In Chapter Five, “State Cinema in the New China, 1949-1955,” Johnson traces the final resolution of the conflict between private film production and state control, with the latter clearly emerging victorious in the Maoist era. For a state already convinced of the need for ideological uniformity, the Korean War provided justification for the implementation of a territorially expansive and ideologically centralized nation-building project that exercised absolute control in almost every facet of society, including film production. Yet in Chapter Six, “Cold War Culture Industry: National and International Contexts, 1949-1955,” Johnson further complicates this image, showing how this totalizing system was buttressed by a curious combination of embargoes and exchange. Although “Hollywood fare” quickly fell victim to the anti-imperialist fervor of the Korean War, high-level cadres and trusted filmmakers still studied international film magazines and Hollywood releases for insights. Propaganda films not only produced a particular vision of the state for domestic audiences, but also, through film festivals, for international audiences. The post-1949 film industry which emerges in Johnson’s analyses is thus a totalizing and censorial state industry which was nevertheless profoundly influenced by the broader international context.

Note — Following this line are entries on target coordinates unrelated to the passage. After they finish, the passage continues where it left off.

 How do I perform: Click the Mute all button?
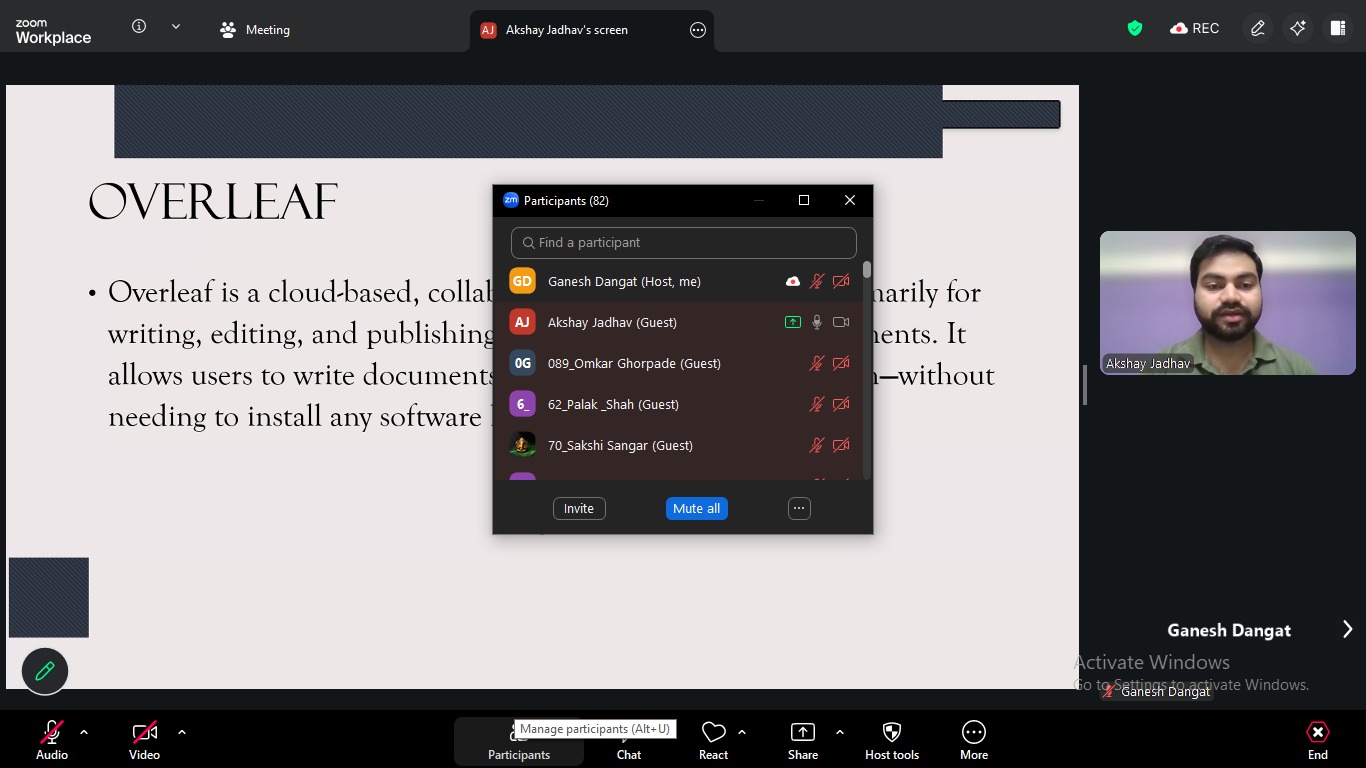tap(696, 509)
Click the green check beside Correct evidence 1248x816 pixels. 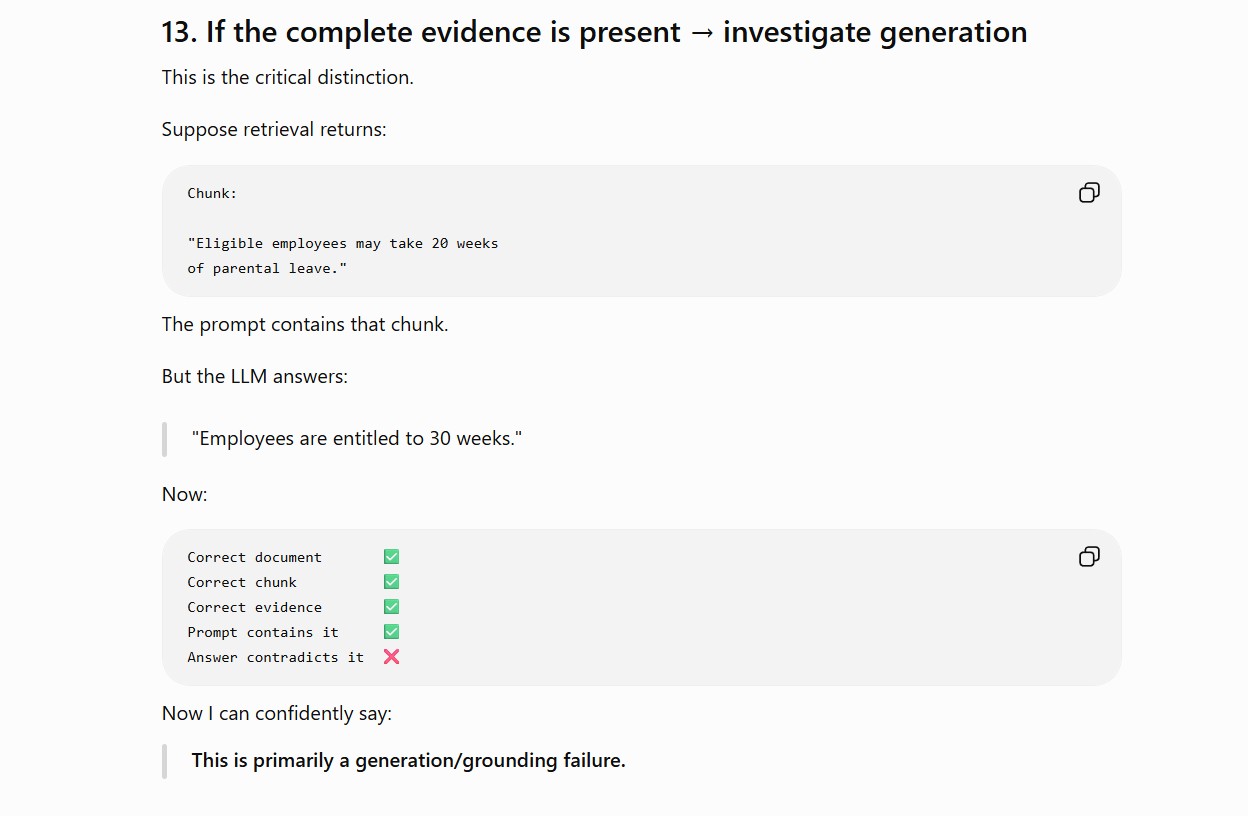click(x=391, y=607)
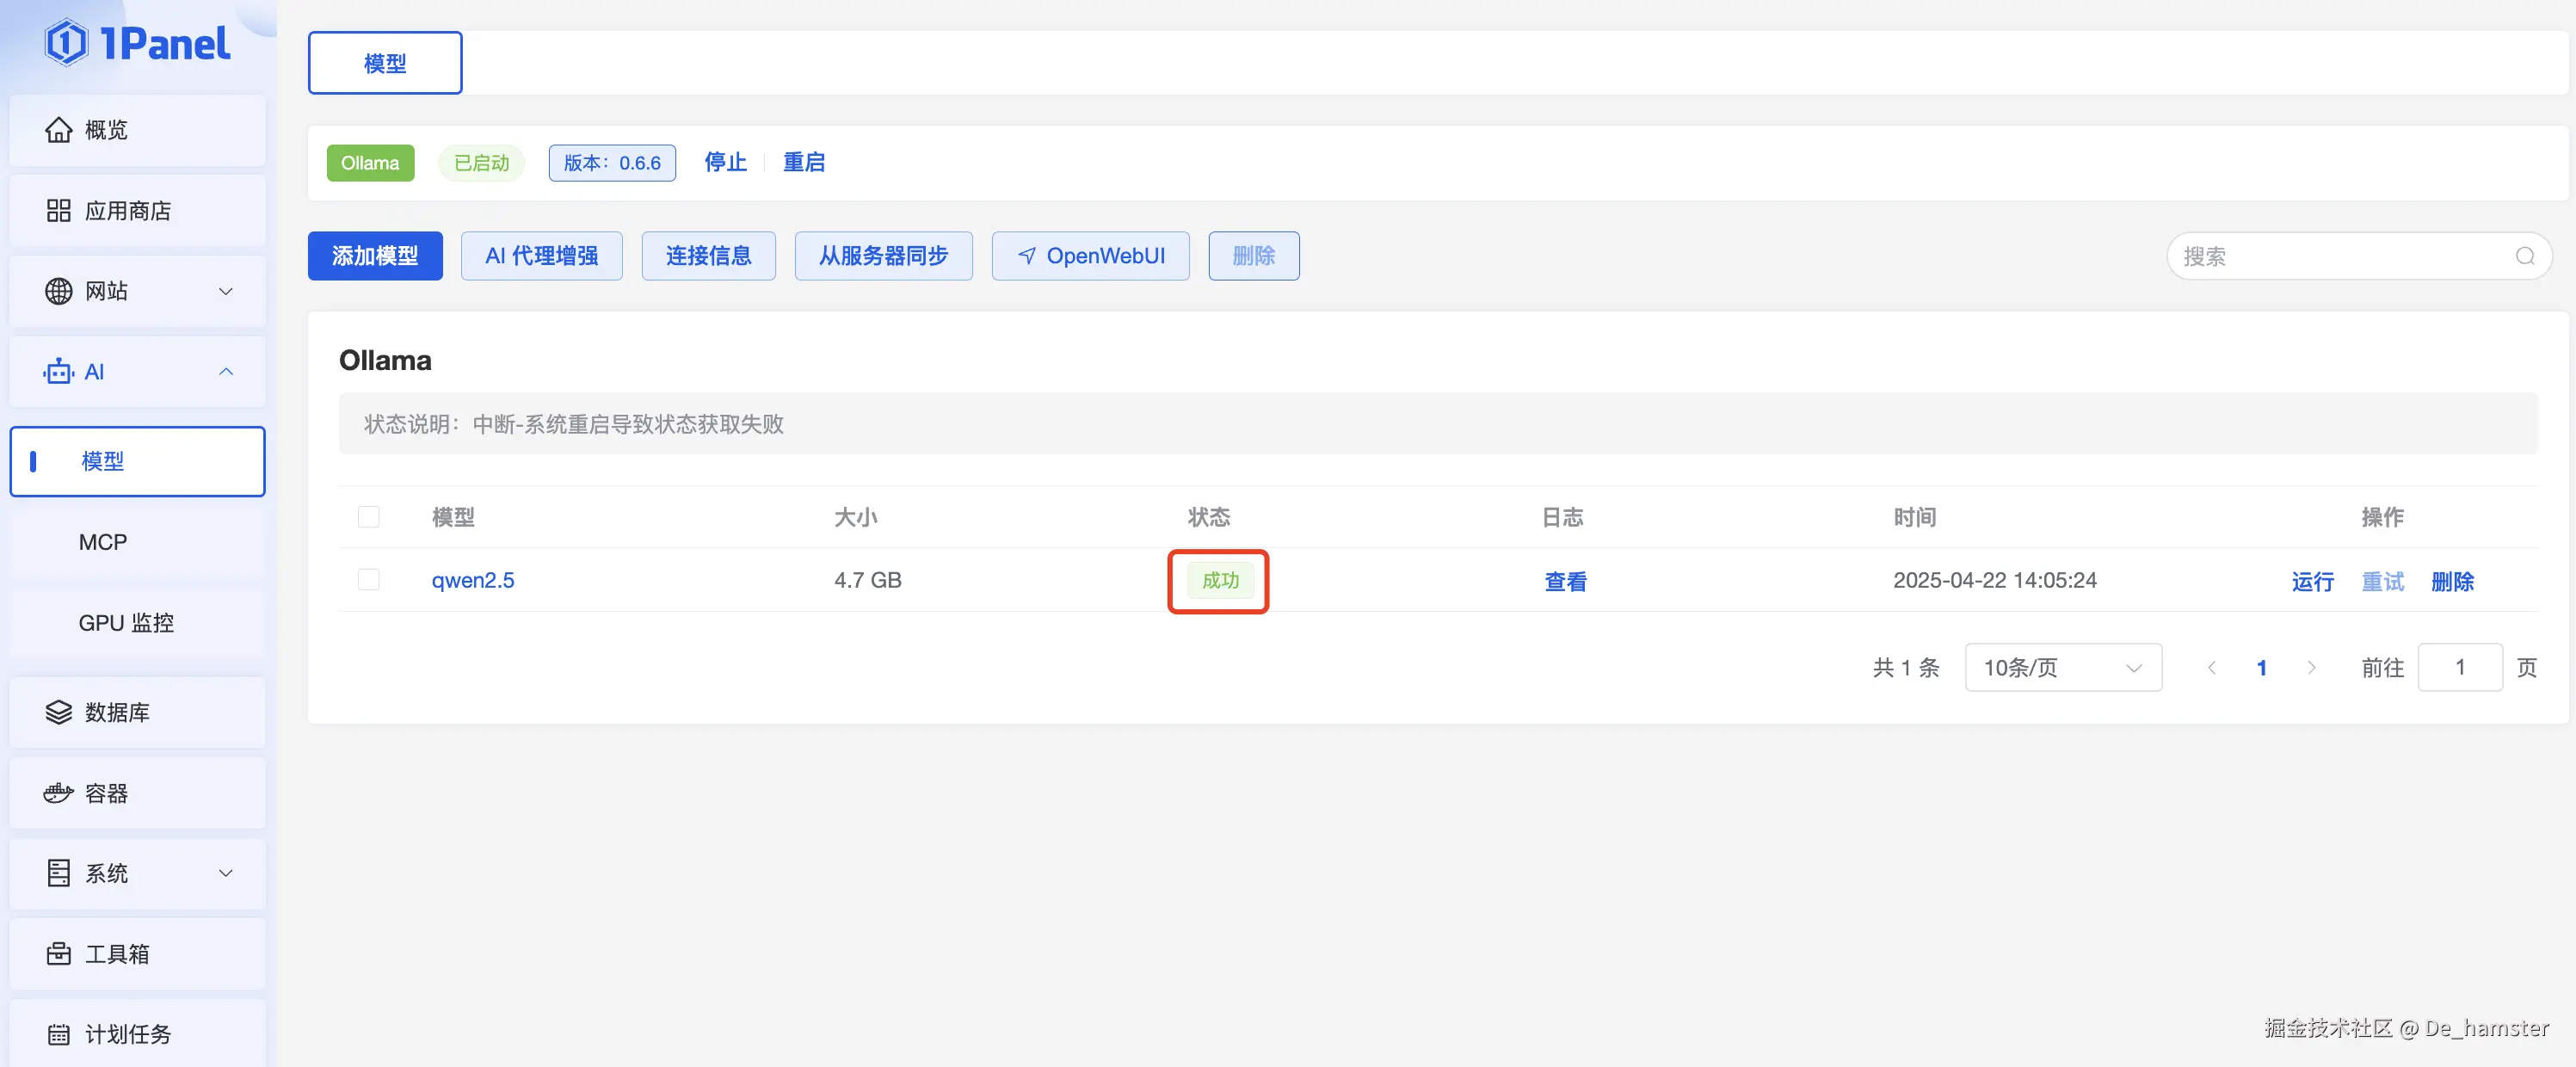Open the 10 per page dropdown
The width and height of the screenshot is (2576, 1067).
click(x=2062, y=667)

Drawing upon extensive interviews and newly accessible archives, “International and Wartime Origins of the Propaganda State” not only provides a memorable history of elite attempts to grapple with the new medium of film, but also highlights previously overlooked factors in the emergence of the post-1949 cultural leviathan. By moving beyond conventional and reductive explanations of communism or Chineseness, Johnson’s emphasis upon wartime and international influence demonstrates the rich confluence of factors which produced the propaganda state as we know it today. In so doing, he has not only provided a more nuanced framework for understanding the development of Chinese film, but also for thinking about post-1949 culture and history in general.
Kevin Carrico
PhD. Candidate
Department of Anthropology
Cornell University
kjc83@cornell.edu
Dissertation Information
University of California, San Diego, 2008. 485 pp. Primary Advisors: Joseph W. Esherick and Paul G. Pickowicz.